Sports Massage is a special form of massage and is typically used before, during, and after sporting events. The overall aim is to prepare the athlete for peak performance, to drain away fatigue, to relieve swelling, to reduce muscle tension, to promote flexibility and to prevent injuries. Sports Injury Therapy can also help prevent those niggling injuries that so often get in the way of performance and achievement, whether you’re a professional athlete or a once a week jogger.
Training to enhance your sports performance means that you are always working your muscles harder and harder, so even with regular warming up and stretching sessions, your muscles are likely to become sore and tight. Tight muscles are more susceptible to both acute muscle injuries and overuse problems and they can also lose their flexibility. This can happen to Sunday morning joggers, amateurs and even professional sportsmen and women.
Sports Massage is therefore an effective therapy for releasing muscular tension and restoring balance to the musculo-skeletal system. Sports Injury Therapy combines general and deep tissue manipulation with various forms of stretching techniques to loosen up tight muscles and restore muscle function.

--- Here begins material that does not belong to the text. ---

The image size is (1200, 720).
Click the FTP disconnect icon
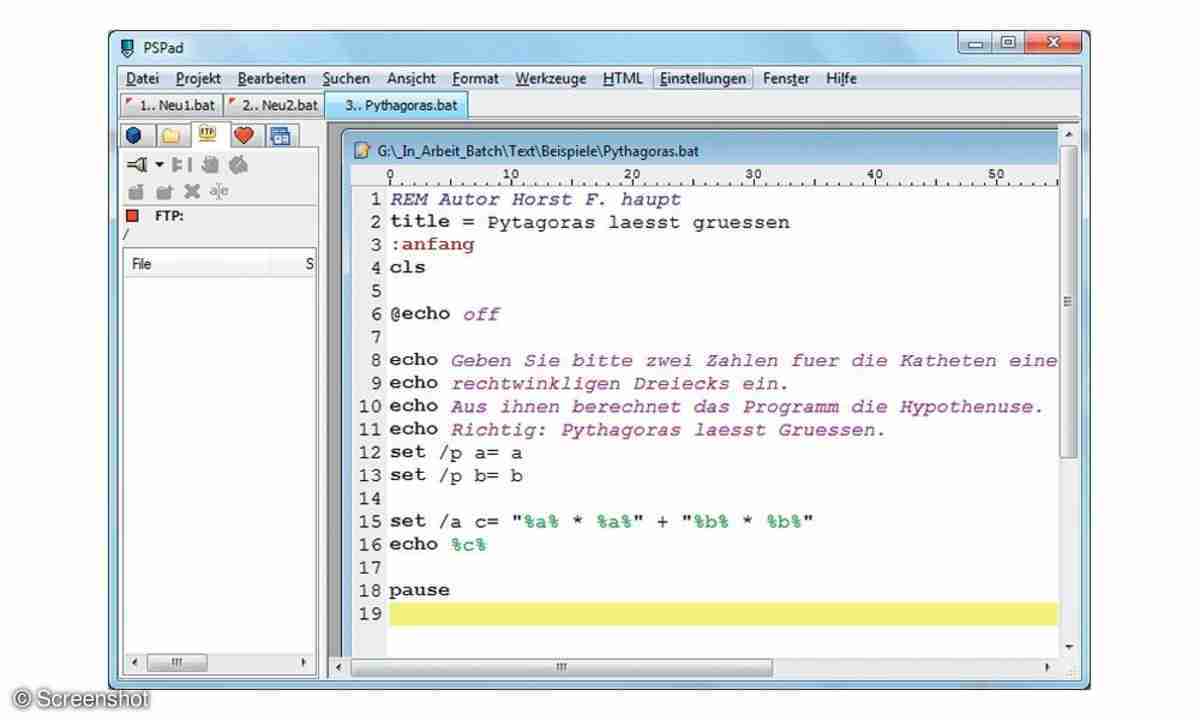[180, 166]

In addition to helping you feel great, Sports Injury Therapy also has the following benefits:
- Improves endurance and performance
- Improves muscular flexibility, range and freedom of joint movement
- Relieves pain
- Reduces stress and muscular tension
- Reduces heart rate and blood pressure
- Reduces injury recovery time
- Increases blood circulation and lymph flow
- Identifies potential overuse problems before they become overuse injuries
- Speeds up the recovery process after hard training or competition
What Causes Injury?
There are various factors which can cause an injury. The main reasons are summarised below:
Load
Everyday activity with increased load, e.g. carrying too many shopping bags may cause tension in the postural muscles of the body.
Frequency
If any muscle is repeatedly asked to perform any activity to which it is unaccustomed, such as driving, DIY, or gardening, it may respond by tightening. Continued repetitive action in a work situation can also have the same effect e.g. computing etc.
Emotional Stress
Emotional and mental stress can have a negative effect on muscles which are already tight and can therefore significantly increase overall tension throughout the body.
Physical Stress
Poor posture for extended periods of time can cause a gradual shortening and tightening of postural muscles, namely those of the neck and shoulders.

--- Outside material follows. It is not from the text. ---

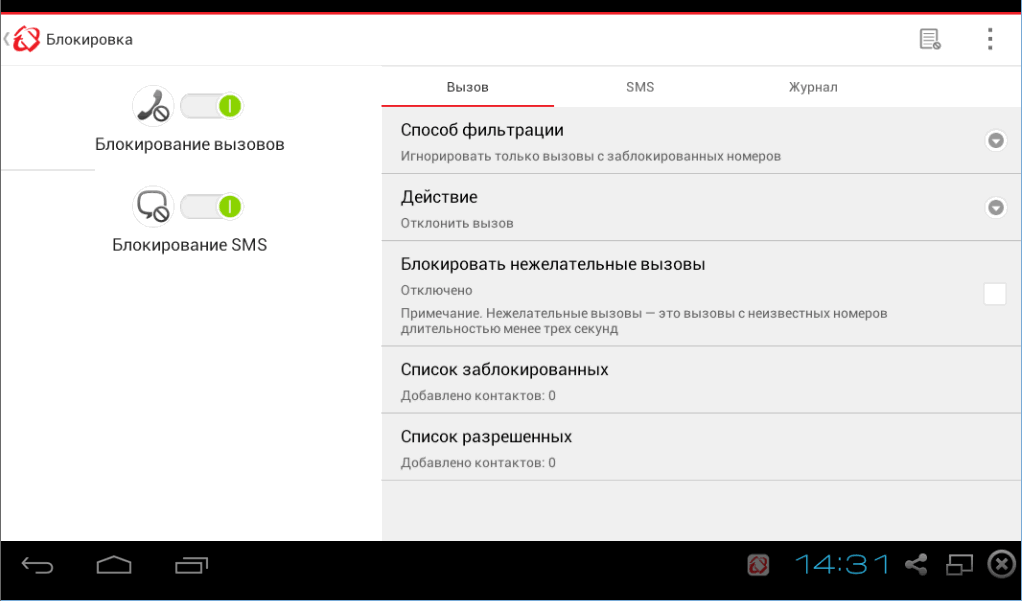Tap the Dr.Web icon in the status bar
Screen dimensions: 1022x601
coord(758,565)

Injury – What You Should Do
Ideally, acute injuries should immediately be seen by a GP, especially if inflammation and pain continues to persist after 48 hours. However, the R.I.C.E. principal can help minimise discomfort and speed up the recovery process.

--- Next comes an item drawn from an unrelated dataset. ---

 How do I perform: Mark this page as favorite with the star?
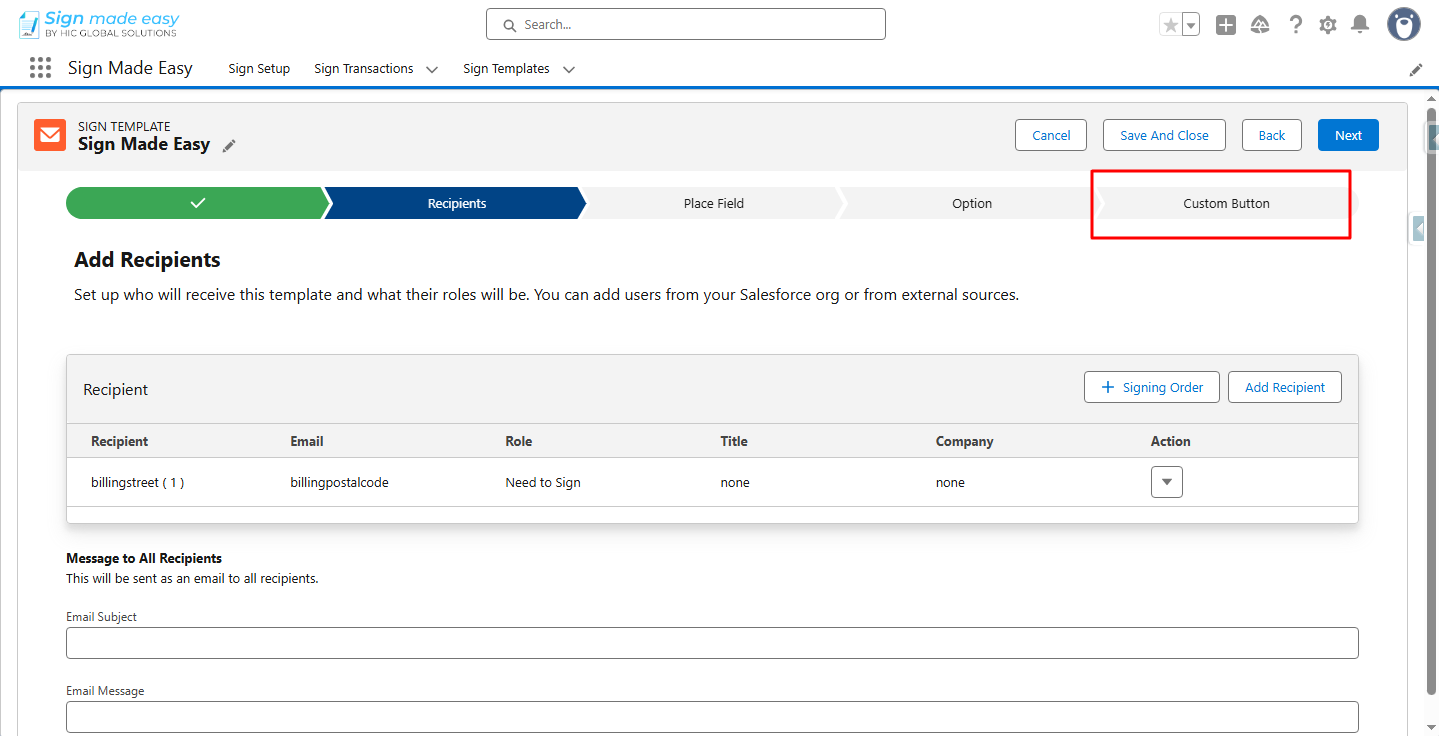pos(1172,22)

What is the R.I.C.E. principal?
REST – ICE – COMPRESSION – ELEVATION
REST
Immediate rest will allow the muscle to begin recovery without any further damage being done.
ICE
After sustaining an injury ice should be applied as soon as possible as it will help slow down circulation, therefore reducing localised bleeding. Ice should be applied locally to the injured area, but not all the way around the limb as this will restrict blood flow. Usually ice should be applied for a period of 5 to 20 minutes and repeated every two hours. A good indicator to help judge the correct amount of time the ice should be applied for is to check the skin is pale and not red when the ice is removed. To prevent ice burn, ice should always be wrapped in a wet cloth.
COMPRESSION
To help restrict bleeding, compression should be applied at the scene of the injury and should be applied using a firm pad with strapping holding it in place. Never apply compression to the whole limb as this will starve other areas of blood. You should continue compression for a few days, gradually reducing to the wearing of a support bandage.
ELEVATION
The injured limb should be raised higher than the torso in a position which is comfortable. This allows gravity to assist in reducing the swelling of the injured area.
Important Note
The above advice is for guidance only; any serious injury should always be referred to a qualified medical practitioner.
Remedial Massage
Remedial Massage is the massage and manipulation of the soft tissue areas of the body, including muscles, ligaments and tendons. Various massage techniques are used to help increase circulation and blood supply, while breaking down fibrous areas which may have formed within the muscle, thereby alleviating pain and discomfort and assisting the body to heal.
General massage is also available, which gently eases away tension, stress and muscular aches and pains. Massage is one of the oldest medicines known to man and also one of the most effective.
Benefits
Regular Massage can help relieve common physical aches and pains and helps bring the body back to optimum health and performance. Massage can help to:
- Ease back pain
- Relax muscle spasms and ease muscular tension
- Dilate the blood vessels, improve circulation and relieve congestion throughout the body
- Reduce stress and anxiety
- Enhance body tissues
- Develop muscle elasticity and join flexibility
- Break down excessive scar tissue and adhesions within damaged muscles
- Prevent build up of lactic acid resulting from strenuous exercise or injury
- Improve muscle tone and help prevent or delay muscular atrophy resulting from forced inactivity
- Eliminate toxins
- Above all massage makes you FEEL GREAT!